Directions
Exactly the lines from the one containing "How do I perform: Click" through the end of the listing below are required, restated word for word and without pictures.

Data records
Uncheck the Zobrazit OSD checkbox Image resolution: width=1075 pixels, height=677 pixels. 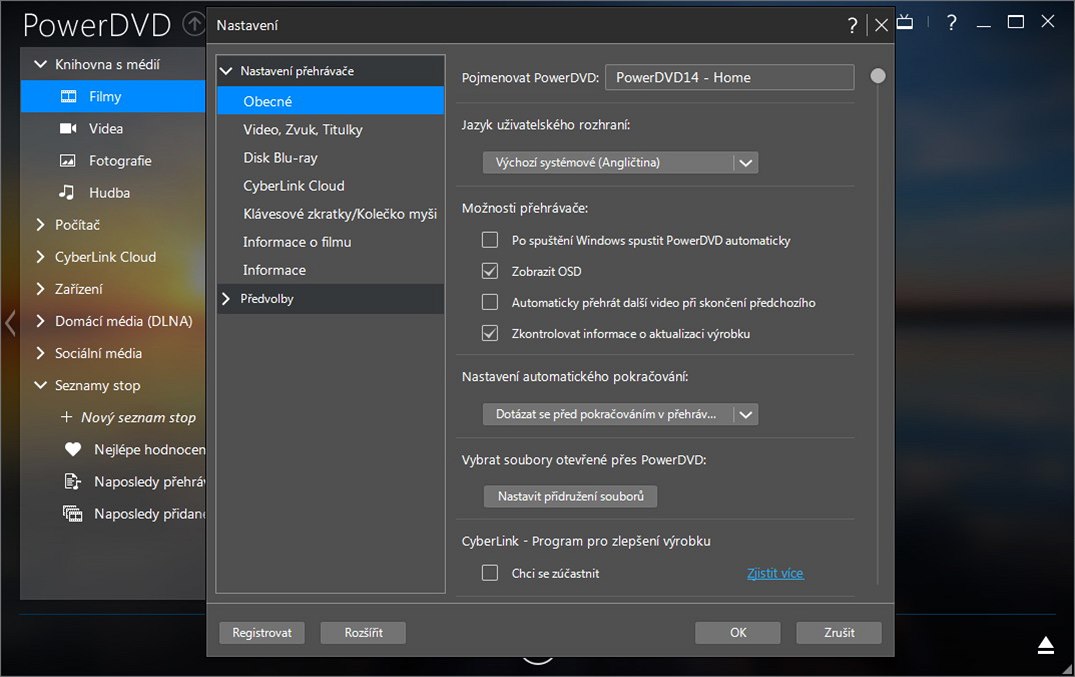(490, 271)
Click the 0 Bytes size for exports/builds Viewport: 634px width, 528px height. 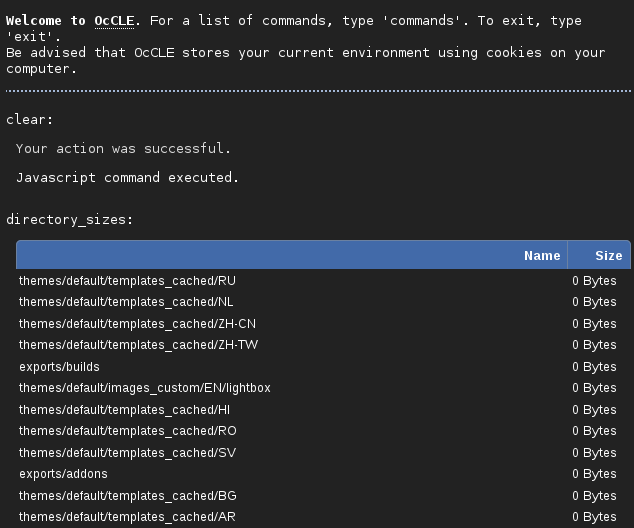click(x=594, y=367)
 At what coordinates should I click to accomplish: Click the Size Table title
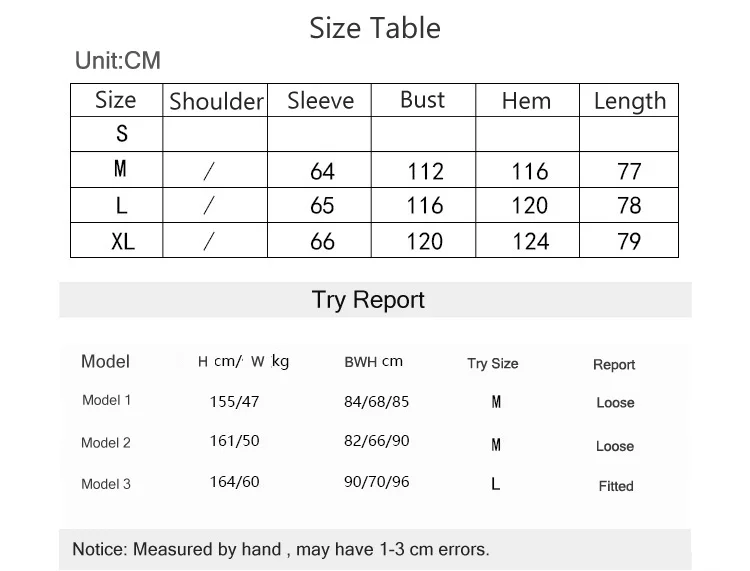coord(375,28)
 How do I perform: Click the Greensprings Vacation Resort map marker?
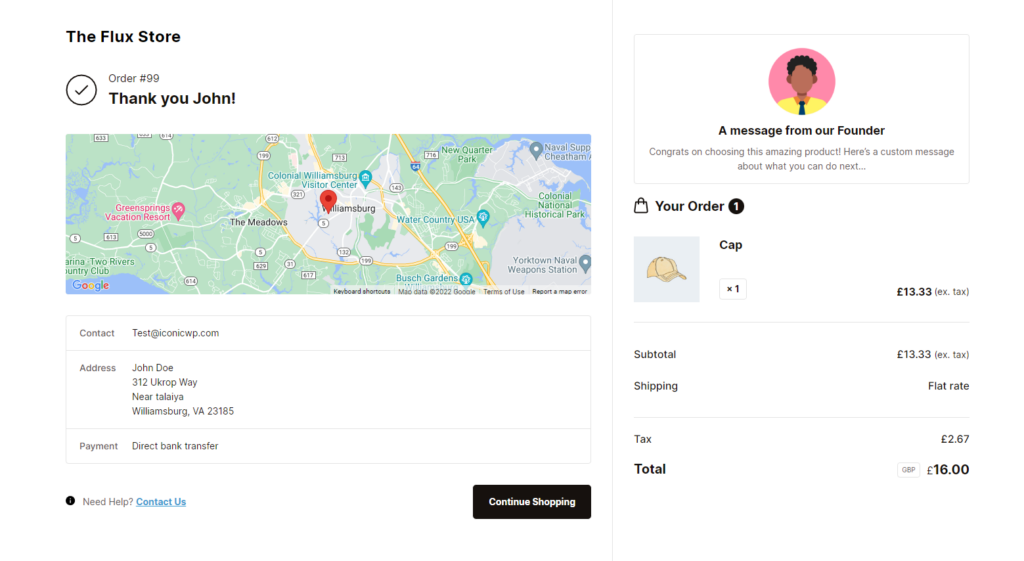point(179,210)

Your solution
 How do I perform: Click the Greensprings Vacation Resort map marker?
point(179,210)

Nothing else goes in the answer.